I am horrible at keeping plants alive. Almost all of them meet the same ugly fate after they have been under my care for an extended period of time. They dry up, the leaves turn brown, and eventually, the life inside of them withers away. I am a plant killer. There, I said it. Presently, I’m trying extremely hard to keep two hanging baskets on our front porch alive. So far, so good.
Days ago, I headed outside to water their thirsty soil. As I lowered the geranium from its hanger, a small wren rustled the still green leaves and made an escape toward our dogwood tree. I set the basket down on the porch and then folded back a few of the wide leaves, looking through the foliage from various vantage points. My eyes quickly spotted what I was looking for – a simple nest tucked away therein.
It was quite remarkable. This earthen bowl was intricately woven together by threads of straw, bent twigs, bits of mulch, and a blanket of white fur resting on the wood floor. Nestled within the curved edges were three delicate eggs, speckled and pale. It is no wonder birds sing the loveliest tunes. Their work is honorable and inspiring. They are masters of balancing art and function as they build their simple nests with the hope that the lives held within may thrive.
While I examined this bird’s home, I thought about how little I know about the actual construction of a house, as in nada. Humanity has shifted away from individuals mastering many of the basics for survival. We know so little about building our own homes, procuring our own food, and clothing our own bodies. Instead, we’ve turned our attention to earning a paycheck so that we may outsource a good portion of these ventures. I can’t help but wonder if we lost something valuable in this transition.
My most meaningful moments are often tied to helping the life around me and the life within me thrive. I find these moments while singing “Country Roads” to Parker just before his eyelids fall heavy with sleep. I find them as my hands pick red, ripe tomatoes from Jamie’s garden. I can taste the refreshing bruschetta they will soon become as I walk back through dewy grass with a couple in each hand. I find them while I exchange a handful of old blueberries for a still warm egg from our chicken coop. I find them as I sit on my front porch swing while the rain pours down around me, watering the plants I’ve left to wilt. I find them as I teach the boys how to make overnight oats, and as I clip lavender hydrangea blooms and dip their stems in a mason jar filled will cold water.
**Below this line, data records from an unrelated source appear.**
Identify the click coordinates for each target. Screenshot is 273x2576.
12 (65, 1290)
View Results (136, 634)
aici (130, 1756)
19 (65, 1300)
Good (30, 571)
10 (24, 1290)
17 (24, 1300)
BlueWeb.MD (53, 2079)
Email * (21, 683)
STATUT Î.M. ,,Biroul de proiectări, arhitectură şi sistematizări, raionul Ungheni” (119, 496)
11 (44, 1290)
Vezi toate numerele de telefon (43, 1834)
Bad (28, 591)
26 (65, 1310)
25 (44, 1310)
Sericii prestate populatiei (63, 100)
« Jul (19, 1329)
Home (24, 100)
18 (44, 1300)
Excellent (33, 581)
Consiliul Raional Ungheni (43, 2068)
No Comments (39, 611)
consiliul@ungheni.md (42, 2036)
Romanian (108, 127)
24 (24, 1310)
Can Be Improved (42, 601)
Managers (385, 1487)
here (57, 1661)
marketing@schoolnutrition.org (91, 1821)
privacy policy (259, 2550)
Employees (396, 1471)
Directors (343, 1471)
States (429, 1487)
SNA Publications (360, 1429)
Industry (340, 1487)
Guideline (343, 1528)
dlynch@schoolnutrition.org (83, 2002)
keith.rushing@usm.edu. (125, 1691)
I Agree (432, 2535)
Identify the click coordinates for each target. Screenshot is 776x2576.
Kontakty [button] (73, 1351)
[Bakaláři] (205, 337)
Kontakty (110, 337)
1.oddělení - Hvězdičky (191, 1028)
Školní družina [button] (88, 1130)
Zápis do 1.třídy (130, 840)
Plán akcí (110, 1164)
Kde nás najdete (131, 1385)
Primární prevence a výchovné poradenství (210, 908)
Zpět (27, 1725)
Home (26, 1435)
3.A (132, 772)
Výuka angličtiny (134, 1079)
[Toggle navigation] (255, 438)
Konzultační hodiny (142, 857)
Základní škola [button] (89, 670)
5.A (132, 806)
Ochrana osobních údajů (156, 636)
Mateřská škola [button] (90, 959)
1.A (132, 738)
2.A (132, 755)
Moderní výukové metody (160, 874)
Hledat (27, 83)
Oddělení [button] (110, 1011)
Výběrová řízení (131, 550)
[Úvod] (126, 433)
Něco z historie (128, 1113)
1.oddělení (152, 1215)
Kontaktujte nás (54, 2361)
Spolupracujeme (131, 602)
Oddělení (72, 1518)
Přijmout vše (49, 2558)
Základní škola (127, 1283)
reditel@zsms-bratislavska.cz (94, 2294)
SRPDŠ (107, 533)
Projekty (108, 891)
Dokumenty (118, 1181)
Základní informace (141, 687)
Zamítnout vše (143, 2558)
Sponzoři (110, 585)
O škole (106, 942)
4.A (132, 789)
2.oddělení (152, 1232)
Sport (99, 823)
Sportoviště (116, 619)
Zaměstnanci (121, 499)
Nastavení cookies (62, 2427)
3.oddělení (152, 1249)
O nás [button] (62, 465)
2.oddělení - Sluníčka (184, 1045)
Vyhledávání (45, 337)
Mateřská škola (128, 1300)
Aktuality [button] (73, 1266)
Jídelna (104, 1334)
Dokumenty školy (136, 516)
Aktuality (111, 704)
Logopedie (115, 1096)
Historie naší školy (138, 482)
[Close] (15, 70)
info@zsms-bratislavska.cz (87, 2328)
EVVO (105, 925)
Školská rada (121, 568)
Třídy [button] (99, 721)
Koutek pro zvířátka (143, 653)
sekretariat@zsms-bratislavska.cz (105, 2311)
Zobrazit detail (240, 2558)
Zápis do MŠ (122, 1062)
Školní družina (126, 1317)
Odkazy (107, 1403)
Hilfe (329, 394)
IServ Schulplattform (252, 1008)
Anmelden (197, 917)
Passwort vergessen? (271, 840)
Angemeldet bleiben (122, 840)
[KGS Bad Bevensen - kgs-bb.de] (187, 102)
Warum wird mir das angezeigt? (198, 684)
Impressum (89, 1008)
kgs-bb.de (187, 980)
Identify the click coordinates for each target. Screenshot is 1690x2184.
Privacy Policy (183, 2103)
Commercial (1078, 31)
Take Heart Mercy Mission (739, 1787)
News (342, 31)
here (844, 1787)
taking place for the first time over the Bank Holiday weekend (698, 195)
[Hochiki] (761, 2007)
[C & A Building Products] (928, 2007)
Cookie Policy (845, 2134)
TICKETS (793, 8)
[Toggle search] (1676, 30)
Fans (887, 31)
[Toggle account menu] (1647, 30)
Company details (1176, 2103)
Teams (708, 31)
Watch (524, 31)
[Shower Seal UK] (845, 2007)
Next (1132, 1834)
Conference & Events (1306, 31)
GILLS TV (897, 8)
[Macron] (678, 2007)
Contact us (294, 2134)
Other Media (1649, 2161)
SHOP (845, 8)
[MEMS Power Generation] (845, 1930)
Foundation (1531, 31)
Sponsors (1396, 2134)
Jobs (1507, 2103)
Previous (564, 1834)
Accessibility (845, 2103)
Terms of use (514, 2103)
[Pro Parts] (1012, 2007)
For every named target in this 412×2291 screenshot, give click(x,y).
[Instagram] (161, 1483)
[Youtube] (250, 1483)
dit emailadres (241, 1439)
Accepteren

These simple acts are full of life. They are sacred.
These days, it is easy to confuse living with having. Lifestyles require a host of needs and endless wants. We seek out bigger houses, shinier cars, fancier phones. We feel pushed to work longer and harder so that we may obtain more or better stuff. We are left with less time to enjoy the goods we work so hard to purchase. Eventually, we are not the owners of our belongings; instead, our belongings begin to own us. The consumer becomes consumed. We hardly whistle a tune while we labor away each day. We feel worn and weary and empty when we come home to our overflowing houses.
The complexity of modern life is exhausting. We have a finite number of minutes within each day and so many roles to fill, so many tasks to complete. We live on the edge of sanity, if we are lucky. A more simple way of living feels like the answer I’m looking for. Staring at the wren’s nest, my home starts to feel a bit too large, a bit too full of stuff. I wonder what meaning lies in our too full schedules, in our too full rooms. I feel a rush of envy as I behold the tiny nest surrounding this wren’s most precious possessions.
Maybe living is more about flying light, just as the birds do. Maybe the art of thriving is rooted in simplicity.
Would our tune sound as lovely as a Mama bird’s if we embraced the joys of a more simple nest?